门前支一口黑铁大锅,锅下炭火不熄,滚着浓白的老汤,浮着几段葱姜、两颗八角,香气混着水汽蒸腾而出,熏得招牌油亮发黑。
从敞开的大门往里看,只见堂内摆四张榆木方桌,桌腿用瓦片垫平,桌面被长年擦洗得泛白,却仍渗着洗不净的油渍。
却是一间寻常的食肆小店。
卤煮爆肚这些玩意儿,都是下水,富贵人家瞧不上,因此极其便宜,用大锅长时间熬煮,加上些香料,几分钱一碗,寻常百姓就着烧饼就能吃个肚饱。
因此,这种小店在京城巷子深处到处都是。
“老歪嘴,我有贵客,把门关了!”
年轻人还没踏进门,便吆喝了起来。
“嘿~你个狗娘养的。”
里面走出个光头歪嘴老汉,本来骂骂咧咧,但看到后方的李衍,顿时打住,嘟囔道:“整日游手好闲,也不知道在干些什么了,在我这挂的帐…”
“行了行了!”
年轻人眼睛一瞪,“小爷我要发了,瞧见没有。”
说着,将怀中银子晃了晃,“放心,少不了你的。”
歪嘴老汉吃了一惊,也不再废话,将木门小心关上,但却不时扭头看向二人,眼中的担忧难以掩饰。
这一切,李衍都看在眼里。
看来这二人骂骂咧咧,但关系却着实亲近。
这会儿的卤煮爆肚,可比不上前世干净,加上李衍嗅觉灵敏,店里的味道差点呛他个跟头,还好店铺后方就是小院,种着枣树,收拾的还算干净。

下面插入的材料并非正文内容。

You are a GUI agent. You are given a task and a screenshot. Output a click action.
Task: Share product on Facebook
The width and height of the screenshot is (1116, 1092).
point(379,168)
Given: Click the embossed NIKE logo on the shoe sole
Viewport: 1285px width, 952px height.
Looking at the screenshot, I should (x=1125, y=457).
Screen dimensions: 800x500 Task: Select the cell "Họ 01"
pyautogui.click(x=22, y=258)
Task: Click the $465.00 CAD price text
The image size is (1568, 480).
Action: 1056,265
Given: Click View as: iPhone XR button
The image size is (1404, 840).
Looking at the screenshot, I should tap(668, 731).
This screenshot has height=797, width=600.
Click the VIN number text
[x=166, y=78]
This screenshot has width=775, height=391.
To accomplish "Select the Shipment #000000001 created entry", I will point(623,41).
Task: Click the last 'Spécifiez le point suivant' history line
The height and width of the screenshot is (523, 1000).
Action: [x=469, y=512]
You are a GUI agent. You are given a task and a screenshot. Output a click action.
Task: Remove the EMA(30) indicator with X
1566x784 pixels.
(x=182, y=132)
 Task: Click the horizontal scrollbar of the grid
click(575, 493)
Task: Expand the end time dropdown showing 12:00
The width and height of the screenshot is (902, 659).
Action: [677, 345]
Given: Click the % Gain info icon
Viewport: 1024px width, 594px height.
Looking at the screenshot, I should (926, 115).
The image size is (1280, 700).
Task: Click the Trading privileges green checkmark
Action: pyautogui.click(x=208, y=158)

歪嘴老汉在树下摆上小方桌,又端来一壶酒,切了二斤卤肉。
年轻人给李衍倒上酒,端起一杯低头道:“这位爷,地方简陋,您别介意。小的姓王,您叫我狗娘养的就行。”
李衍一愣,“什么意思?”
年轻人挠了挠头,“不怕您笑话,在下打小就不知道爹娘是谁,被扔在城外乱葬岗,被野狗养大的,所以别人都叫我狗娘养的,他们是骂人,但我觉得这是不忘本!”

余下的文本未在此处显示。